Claire’s proposal took him by surprise. His wife had always hated jogging. Her fitness classes at a gym had been amply sufficient for her.
“Of course, you’ll have to agree to slow down by at least half.”
Gilles searched her blue-green eyes for a twinkle of mockery. It was Sunday, eight in the morning, and they were in lingering in bed, still waking up. It could only be a joke. But no matter how much he scrutinized her eyes, he couldn’t see anything. He had to accept the obvious: Claire was serious.
“I find I’m getting out of breath too easily. When I have to climb two flights of stairs at school, I’m tired when I get to my classroom. Age . . . ”

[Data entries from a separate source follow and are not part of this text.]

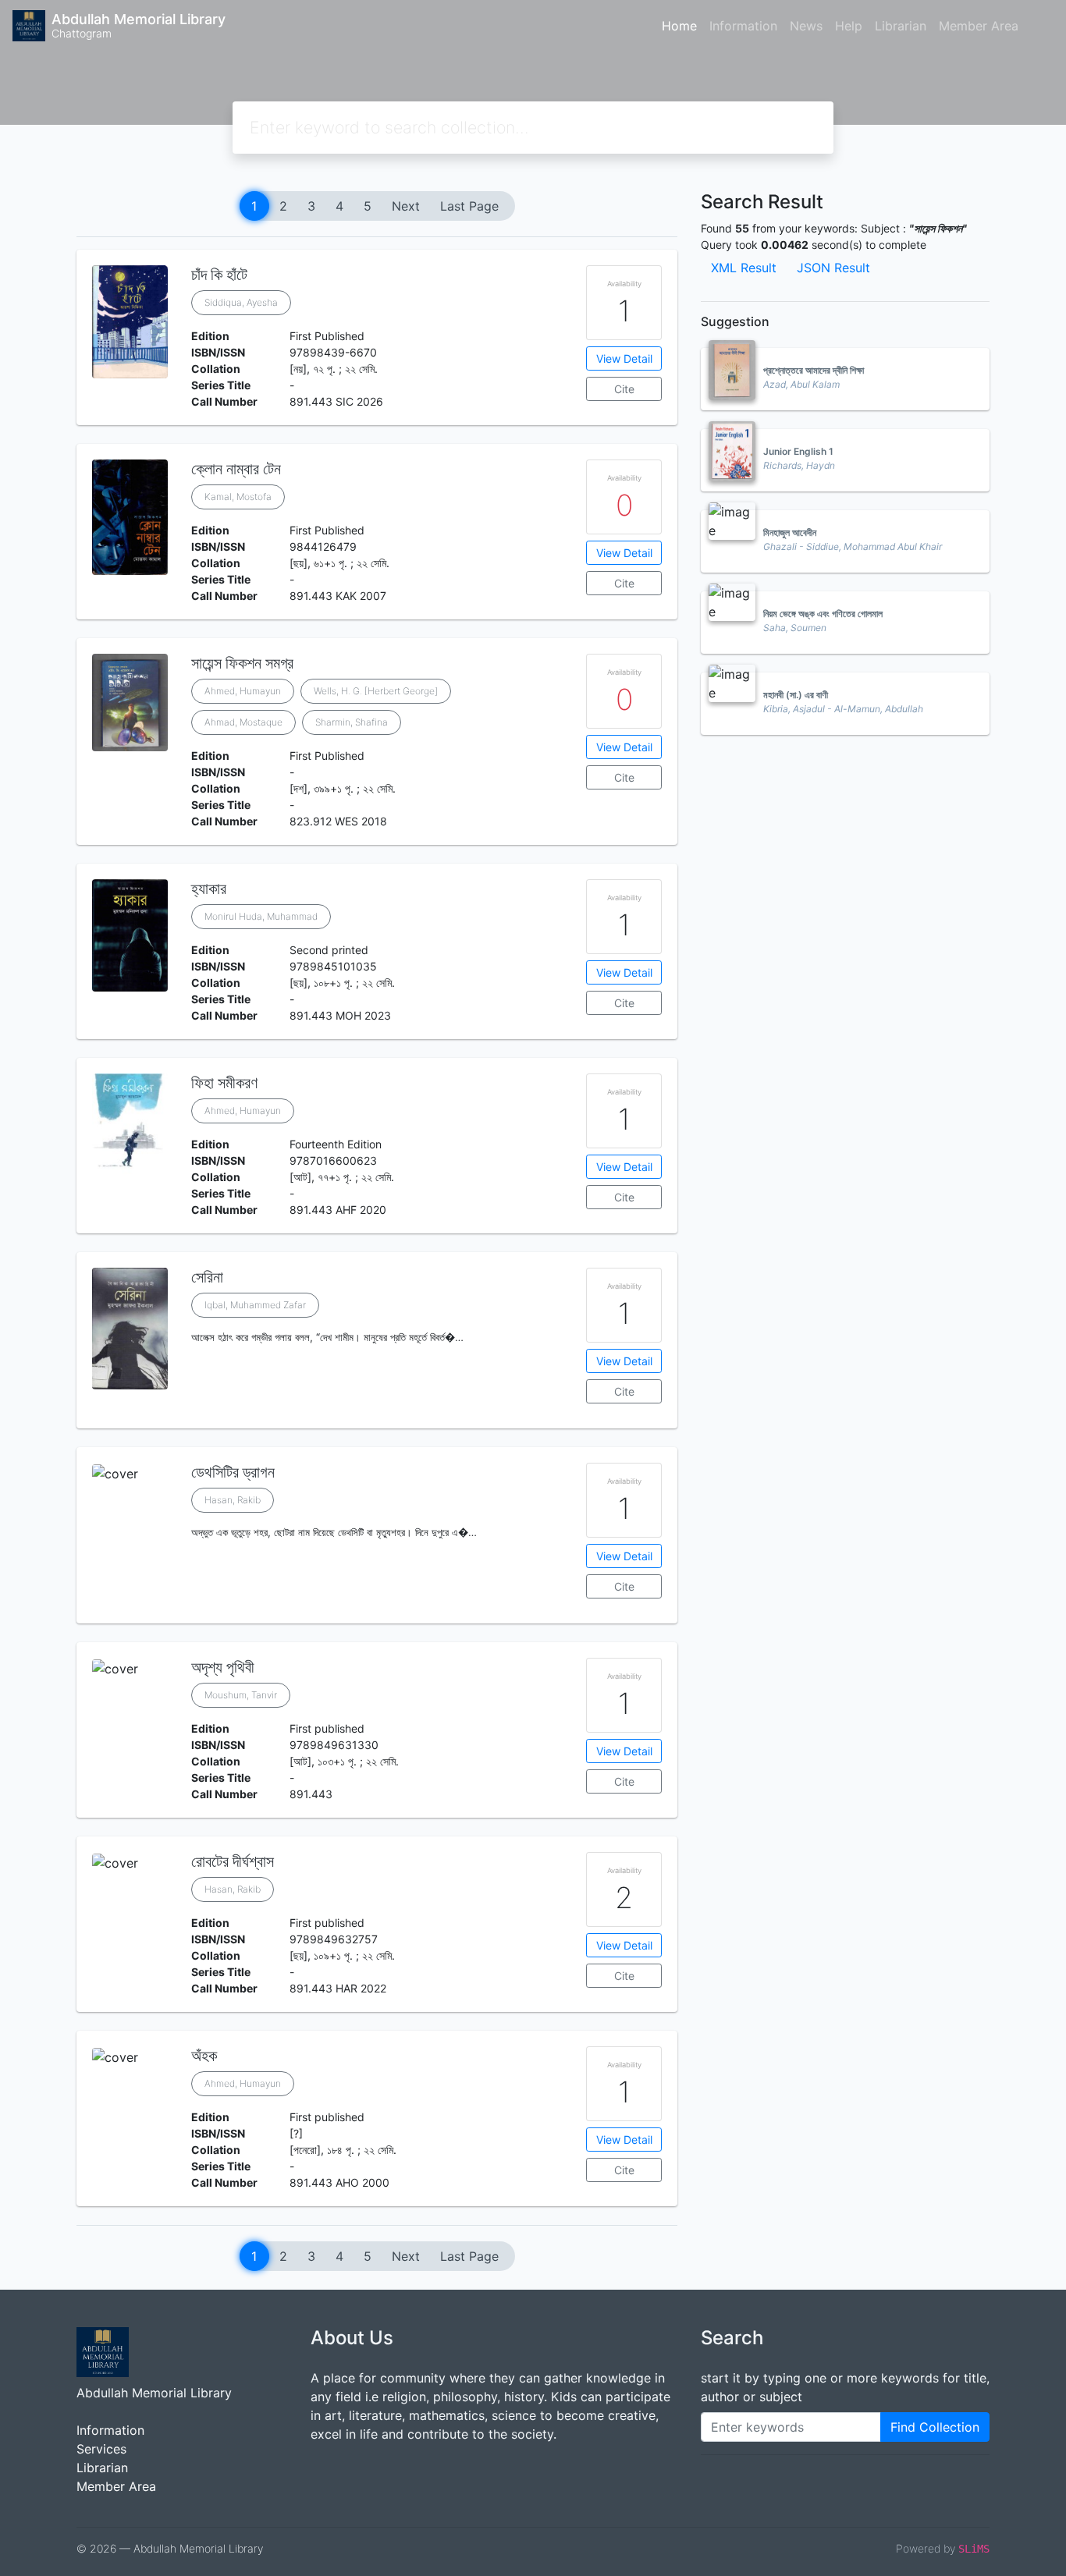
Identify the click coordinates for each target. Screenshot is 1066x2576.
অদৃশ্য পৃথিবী (222, 1667)
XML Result (743, 267)
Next (406, 206)
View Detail (624, 358)
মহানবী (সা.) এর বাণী (795, 695)
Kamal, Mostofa (238, 496)
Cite (624, 389)
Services (101, 2449)
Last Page (469, 206)
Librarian (900, 26)
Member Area (978, 26)
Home (679, 26)
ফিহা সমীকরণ (224, 1082)
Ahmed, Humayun (242, 691)
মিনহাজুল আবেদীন (789, 532)
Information (743, 26)
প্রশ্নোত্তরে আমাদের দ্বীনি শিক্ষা (813, 370)
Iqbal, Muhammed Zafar (255, 1305)
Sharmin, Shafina (351, 722)
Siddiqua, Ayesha (241, 302)
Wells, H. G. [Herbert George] (376, 691)
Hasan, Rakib (232, 1500)
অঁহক (204, 2055)
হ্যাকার (208, 888)
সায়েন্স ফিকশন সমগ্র (242, 663)
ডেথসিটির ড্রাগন (233, 1472)
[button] (376, 1415)
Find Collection (934, 2427)
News (806, 26)
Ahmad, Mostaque (243, 722)
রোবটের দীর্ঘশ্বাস (232, 1861)
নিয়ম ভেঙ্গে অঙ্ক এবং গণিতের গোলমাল (823, 613)
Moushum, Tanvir (240, 1695)
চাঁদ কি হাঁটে (219, 274)
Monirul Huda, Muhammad (261, 916)
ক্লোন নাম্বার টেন (236, 468)
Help (848, 26)
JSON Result (833, 267)
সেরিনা (207, 1277)
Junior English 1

Gilles ran his finger over the little wrinkles that bordered her eyes. In a few weeks, Claire would turn forty.
“I’d be delighted to run with you,” he said.
“I’m not sure you’ll think that for long.”

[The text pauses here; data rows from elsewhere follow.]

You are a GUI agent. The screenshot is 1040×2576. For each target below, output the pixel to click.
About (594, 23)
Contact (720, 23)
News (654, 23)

After jogging five hundred meters, Claire was in fact already huffing and puffing. But Gilles had foreseen this and had led her to the edge of the Lake of Saint-Estève.
“You walk the next lap and catch your breath, O.K.?”

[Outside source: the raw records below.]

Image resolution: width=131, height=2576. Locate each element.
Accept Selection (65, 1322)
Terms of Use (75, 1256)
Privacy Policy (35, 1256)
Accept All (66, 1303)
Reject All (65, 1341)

“And what will you be doing in the meantime?”
“Let’s say I’ll do three or four laps.”
In fact, Gilles had time to run the path along the edge of the lake five times, Claire having taken advantage of her rest lap to do a few stretching exercises. They continued that way for an hour: Gilles jogged with Claire on one lap, then did five alone, without forgetting to slap his wife on the butt every time he passed her by.
It was a beautiful autumn day, without wind or clouds. The sun, already high in the sky, warmed the joggers’ naked arms and legs.
On the way back, they walked along silently. Sebag was reflecting. Part of the case remained unsolved. Who had vandalized the OAS monument? Who had attacked Guy Albouker and Jean-Pierre Mercier? Were the same persons behind both these acts? He wasn’t sure he would ever find the answers to those questions. He and his colleagues hadn’t even the beginning of a lead. Ju
st a hypothesis, the same as at the outset, which had returned stronger than ever after Servant’s denials: a few morons had tried to take advantage of the murders to sow panic in the Pied-Noir community. And they had acted amazingly fast, hardly three days after the discovery of the first crime. Now that the murders had been solved, these individuals would not be heard from again and they would never be identified. He had to be content with this return to calm.
Sebag stopped walking. He untied his right running shoe and removed it to take out a pebble that was bothering him. The pebble rolled into the gutter and disappeared from sight. If only one could cope with all life’s cares that way . . .
They resumed their walk. Claire took his hand and then put her head on his shoulder. Gilles smiled. He thought again of the silly teenage promise he’d made himself two days earlier, an oath that went something like “If I fail in this case, I’ll talk to Claire.” Confronted by this semi-success, what should he do? He sighed. He’d never emerge from that dilemma. Maybe someday he should try flipping a coin.
“Are you thinking about your work?”
His sigh had not escaped Claire.
“A little. I’d like to find an answer to all the questions I’m asking myself and I don’t know how to go about it.”
“Can I help?”
Gilles stopped to look at his wife, but he couldn’t decipher the tender smile that was crinkling her blue-green eyes. Had she understood his double entendre?
He limited himself to saying, “Thanks, that’s nice of you.”
They shivered at the same time. Their bodies had cooled off since their run.
“Shall we start running again?” Gilles suggested.
“If that’s the only way to avoid catching cold . . . ”
They trotted down the service roads that ran alongside the broad avenues in Saint-Estève. Ten minutes later, they were entering their house. Sévérine was reading on the living room sofa and Léo was finishing his breakfast. Claire said she was exhausted.